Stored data
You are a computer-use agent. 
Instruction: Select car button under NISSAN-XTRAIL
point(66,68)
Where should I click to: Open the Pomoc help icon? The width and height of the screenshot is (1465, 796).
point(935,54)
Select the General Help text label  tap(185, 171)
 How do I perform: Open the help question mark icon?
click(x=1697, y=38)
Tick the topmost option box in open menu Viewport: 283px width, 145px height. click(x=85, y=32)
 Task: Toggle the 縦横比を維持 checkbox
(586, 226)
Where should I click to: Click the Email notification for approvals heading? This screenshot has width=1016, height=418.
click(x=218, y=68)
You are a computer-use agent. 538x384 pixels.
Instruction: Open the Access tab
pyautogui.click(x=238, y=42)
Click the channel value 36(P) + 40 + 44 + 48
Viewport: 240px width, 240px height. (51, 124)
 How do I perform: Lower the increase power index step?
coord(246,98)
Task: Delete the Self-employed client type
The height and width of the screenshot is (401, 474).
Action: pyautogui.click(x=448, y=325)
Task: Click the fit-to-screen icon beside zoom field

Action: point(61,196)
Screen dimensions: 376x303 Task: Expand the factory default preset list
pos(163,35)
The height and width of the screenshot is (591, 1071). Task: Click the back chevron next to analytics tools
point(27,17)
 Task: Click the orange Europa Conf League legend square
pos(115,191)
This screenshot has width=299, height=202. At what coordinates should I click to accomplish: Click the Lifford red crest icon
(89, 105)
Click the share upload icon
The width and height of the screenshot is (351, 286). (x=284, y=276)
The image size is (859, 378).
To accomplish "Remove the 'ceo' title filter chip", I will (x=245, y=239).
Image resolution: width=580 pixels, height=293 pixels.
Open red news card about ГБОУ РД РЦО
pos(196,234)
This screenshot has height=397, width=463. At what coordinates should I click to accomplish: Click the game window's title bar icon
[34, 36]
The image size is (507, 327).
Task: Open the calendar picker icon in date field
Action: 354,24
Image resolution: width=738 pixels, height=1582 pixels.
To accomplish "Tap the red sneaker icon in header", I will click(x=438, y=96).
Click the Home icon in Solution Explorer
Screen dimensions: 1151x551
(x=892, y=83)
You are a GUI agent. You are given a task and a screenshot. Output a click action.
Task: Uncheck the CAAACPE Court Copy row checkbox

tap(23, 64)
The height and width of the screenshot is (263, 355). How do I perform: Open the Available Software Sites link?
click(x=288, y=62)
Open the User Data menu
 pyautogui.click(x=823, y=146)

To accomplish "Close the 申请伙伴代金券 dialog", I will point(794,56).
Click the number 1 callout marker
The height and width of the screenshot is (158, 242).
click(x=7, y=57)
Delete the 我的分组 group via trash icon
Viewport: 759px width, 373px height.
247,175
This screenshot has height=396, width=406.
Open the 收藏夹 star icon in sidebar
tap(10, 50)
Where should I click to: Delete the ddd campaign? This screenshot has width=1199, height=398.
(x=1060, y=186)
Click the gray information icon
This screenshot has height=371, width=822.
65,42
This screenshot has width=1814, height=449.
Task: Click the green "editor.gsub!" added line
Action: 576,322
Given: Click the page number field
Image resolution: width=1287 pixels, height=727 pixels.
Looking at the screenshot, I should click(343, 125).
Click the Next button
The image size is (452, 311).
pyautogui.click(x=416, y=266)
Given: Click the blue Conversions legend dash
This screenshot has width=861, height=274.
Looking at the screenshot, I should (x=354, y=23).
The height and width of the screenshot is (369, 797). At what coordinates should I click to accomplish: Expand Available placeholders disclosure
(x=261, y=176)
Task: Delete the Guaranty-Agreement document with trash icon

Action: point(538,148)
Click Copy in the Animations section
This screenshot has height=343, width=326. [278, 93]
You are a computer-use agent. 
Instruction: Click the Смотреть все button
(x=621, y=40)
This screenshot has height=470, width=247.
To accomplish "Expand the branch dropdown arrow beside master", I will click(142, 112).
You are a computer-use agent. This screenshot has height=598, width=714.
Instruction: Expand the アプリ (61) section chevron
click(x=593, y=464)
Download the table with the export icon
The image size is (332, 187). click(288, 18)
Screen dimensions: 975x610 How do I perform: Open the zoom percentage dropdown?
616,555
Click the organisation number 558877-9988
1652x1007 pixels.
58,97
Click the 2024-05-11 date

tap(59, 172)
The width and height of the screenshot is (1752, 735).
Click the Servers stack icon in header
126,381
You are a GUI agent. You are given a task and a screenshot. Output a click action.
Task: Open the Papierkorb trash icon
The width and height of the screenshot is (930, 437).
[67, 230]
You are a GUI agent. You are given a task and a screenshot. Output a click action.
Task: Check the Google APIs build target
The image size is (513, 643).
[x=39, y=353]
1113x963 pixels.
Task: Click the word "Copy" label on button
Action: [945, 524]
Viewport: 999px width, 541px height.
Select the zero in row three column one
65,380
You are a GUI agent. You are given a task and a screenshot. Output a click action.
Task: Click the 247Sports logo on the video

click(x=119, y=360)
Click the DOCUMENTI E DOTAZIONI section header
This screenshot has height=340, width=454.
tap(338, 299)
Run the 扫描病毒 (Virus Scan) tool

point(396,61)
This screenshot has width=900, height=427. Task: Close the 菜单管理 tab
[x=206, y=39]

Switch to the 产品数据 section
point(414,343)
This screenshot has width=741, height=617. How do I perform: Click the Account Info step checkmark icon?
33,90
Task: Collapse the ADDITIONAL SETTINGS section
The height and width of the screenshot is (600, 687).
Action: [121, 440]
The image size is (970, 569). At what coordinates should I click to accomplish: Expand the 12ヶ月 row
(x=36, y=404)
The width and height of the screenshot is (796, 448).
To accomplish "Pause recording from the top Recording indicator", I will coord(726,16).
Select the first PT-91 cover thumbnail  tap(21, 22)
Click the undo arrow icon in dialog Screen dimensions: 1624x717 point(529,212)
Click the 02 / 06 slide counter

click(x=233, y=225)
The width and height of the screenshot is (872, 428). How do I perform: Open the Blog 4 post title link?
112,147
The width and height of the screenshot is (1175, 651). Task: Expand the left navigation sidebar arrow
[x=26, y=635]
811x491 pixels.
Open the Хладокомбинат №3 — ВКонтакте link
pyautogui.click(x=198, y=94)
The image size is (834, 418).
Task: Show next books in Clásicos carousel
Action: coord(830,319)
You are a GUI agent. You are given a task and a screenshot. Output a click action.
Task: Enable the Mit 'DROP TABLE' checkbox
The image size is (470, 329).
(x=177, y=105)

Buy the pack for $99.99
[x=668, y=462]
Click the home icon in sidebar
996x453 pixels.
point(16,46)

◆ The task
Could you retype all of the records above exactly as they appear?

◆ Finished exercise
You are a computer-use agent. 
Instruction: Select car button under NISSAN-XTRAIL
point(66,68)
Where should I click to: Open the Pomoc help icon? The width and height of the screenshot is (1465, 796).
point(935,54)
Select the General Help text label  tap(185, 171)
 How do I perform: Open the help question mark icon?
click(x=1697, y=38)
Tick the topmost option box in open menu Viewport: 283px width, 145px height. click(x=85, y=32)
 Task: Toggle the 縦横比を維持 checkbox
(586, 226)
Where should I click to: Click the Email notification for approvals heading? This screenshot has width=1016, height=418.
click(x=218, y=68)
You are a computer-use agent. 538x384 pixels.
Instruction: Open the Access tab
pyautogui.click(x=238, y=42)
Click the channel value 36(P) + 40 + 44 + 48
Viewport: 240px width, 240px height. (51, 124)
 How do I perform: Lower the increase power index step?
coord(246,98)
Task: Delete the Self-employed client type
The height and width of the screenshot is (401, 474).
Action: pyautogui.click(x=448, y=325)
Task: Click the fit-to-screen icon beside zoom field

Action: point(61,196)
Screen dimensions: 376x303 Task: Expand the factory default preset list
pos(163,35)
The height and width of the screenshot is (591, 1071). Task: Click the back chevron next to analytics tools
point(27,17)
 Task: Click the orange Europa Conf League legend square
pos(115,191)
This screenshot has width=299, height=202. At what coordinates should I click to accomplish: Click the Lifford red crest icon
(89, 105)
Click the share upload icon
The width and height of the screenshot is (351, 286). (x=284, y=276)
The image size is (859, 378).
To accomplish "Remove the 'ceo' title filter chip", I will (x=245, y=239).
Image resolution: width=580 pixels, height=293 pixels.
Open red news card about ГБОУ РД РЦО
pos(196,234)
This screenshot has height=397, width=463. At what coordinates should I click to accomplish: Click the game window's title bar icon
[34, 36]
The image size is (507, 327).
Task: Open the calendar picker icon in date field
Action: 354,24
Image resolution: width=738 pixels, height=1582 pixels.
To accomplish "Tap the red sneaker icon in header", I will click(x=438, y=96).
Click the Home icon in Solution Explorer
Screen dimensions: 1151x551
(x=892, y=83)
You are a GUI agent. You are given a task and a screenshot. Output a click action.
Task: Uncheck the CAAACPE Court Copy row checkbox

tap(23, 64)
The height and width of the screenshot is (263, 355). How do I perform: Open the Available Software Sites link?
click(x=288, y=62)
Open the User Data menu
 pyautogui.click(x=823, y=146)

To accomplish "Close the 申请伙伴代金券 dialog", I will point(794,56).
Click the number 1 callout marker
The height and width of the screenshot is (158, 242).
click(x=7, y=57)
Delete the 我的分组 group via trash icon
Viewport: 759px width, 373px height.
247,175
This screenshot has height=396, width=406.
Open the 收藏夹 star icon in sidebar
tap(10, 50)
Where should I click to: Delete the ddd campaign? This screenshot has width=1199, height=398.
(x=1060, y=186)
Click the gray information icon
This screenshot has height=371, width=822.
65,42
This screenshot has width=1814, height=449.
Task: Click the green "editor.gsub!" added line
Action: 576,322
Given: Click the page number field
Image resolution: width=1287 pixels, height=727 pixels.
Looking at the screenshot, I should click(343, 125).
Click the Next button
The image size is (452, 311).
pyautogui.click(x=416, y=266)
Given: Click the blue Conversions legend dash
This screenshot has width=861, height=274.
Looking at the screenshot, I should (x=354, y=23).
The height and width of the screenshot is (369, 797). At what coordinates should I click to accomplish: Expand Available placeholders disclosure
(x=261, y=176)
Task: Delete the Guaranty-Agreement document with trash icon

Action: point(538,148)
Click Copy in the Animations section
This screenshot has height=343, width=326. [278, 93]
You are a computer-use agent. 
Instruction: Click the Смотреть все button
(x=621, y=40)
This screenshot has height=470, width=247.
To accomplish "Expand the branch dropdown arrow beside master", I will click(142, 112).
You are a computer-use agent. This screenshot has height=598, width=714.
Instruction: Expand the アプリ (61) section chevron
click(x=593, y=464)
Download the table with the export icon
The image size is (332, 187). click(288, 18)
Screen dimensions: 975x610 How do I perform: Open the zoom percentage dropdown?
616,555
Click the organisation number 558877-9988
1652x1007 pixels.
58,97
Click the 2024-05-11 date

tap(59, 172)
The width and height of the screenshot is (1752, 735).
Click the Servers stack icon in header
126,381
You are a GUI agent. You are given a task and a screenshot. Output a click action.
Task: Open the Papierkorb trash icon
The width and height of the screenshot is (930, 437).
[67, 230]
You are a GUI agent. You are given a task and a screenshot. Output a click action.
Task: Check the Google APIs build target
The image size is (513, 643).
[x=39, y=353]
1113x963 pixels.
Task: Click the word "Copy" label on button
Action: [945, 524]
Viewport: 999px width, 541px height.
Select the zero in row three column one
65,380
You are a GUI agent. You are given a task and a screenshot. Output a click action.
Task: Click the 247Sports logo on the video

click(x=119, y=360)
Click the DOCUMENTI E DOTAZIONI section header
This screenshot has height=340, width=454.
tap(338, 299)
Run the 扫描病毒 (Virus Scan) tool

point(396,61)
This screenshot has width=900, height=427. Task: Close the 菜单管理 tab
[x=206, y=39]

Switch to the 产品数据 section
point(414,343)
This screenshot has width=741, height=617. How do I perform: Click the Account Info step checkmark icon?
33,90
Task: Collapse the ADDITIONAL SETTINGS section
The height and width of the screenshot is (600, 687).
Action: [121, 440]
The image size is (970, 569). At what coordinates should I click to accomplish: Expand the 12ヶ月 row
(x=36, y=404)
The width and height of the screenshot is (796, 448).
To accomplish "Pause recording from the top Recording indicator", I will coord(726,16).
Select the first PT-91 cover thumbnail  tap(21, 22)
Click the undo arrow icon in dialog Screen dimensions: 1624x717 point(529,212)
Click the 02 / 06 slide counter

click(x=233, y=225)
The width and height of the screenshot is (872, 428). How do I perform: Open the Blog 4 post title link?
112,147
The width and height of the screenshot is (1175, 651). Task: Expand the left navigation sidebar arrow
[x=26, y=635]
811x491 pixels.
Open the Хладокомбинат №3 — ВКонтакте link
pyautogui.click(x=198, y=94)
The image size is (834, 418).
Task: Show next books in Clásicos carousel
Action: coord(830,319)
You are a GUI agent. You are given a task and a screenshot. Output a click action.
Task: Enable the Mit 'DROP TABLE' checkbox
The image size is (470, 329).
(x=177, y=105)

Buy the pack for $99.99
[x=668, y=462]
Click the home icon in sidebar
996x453 pixels.
point(16,46)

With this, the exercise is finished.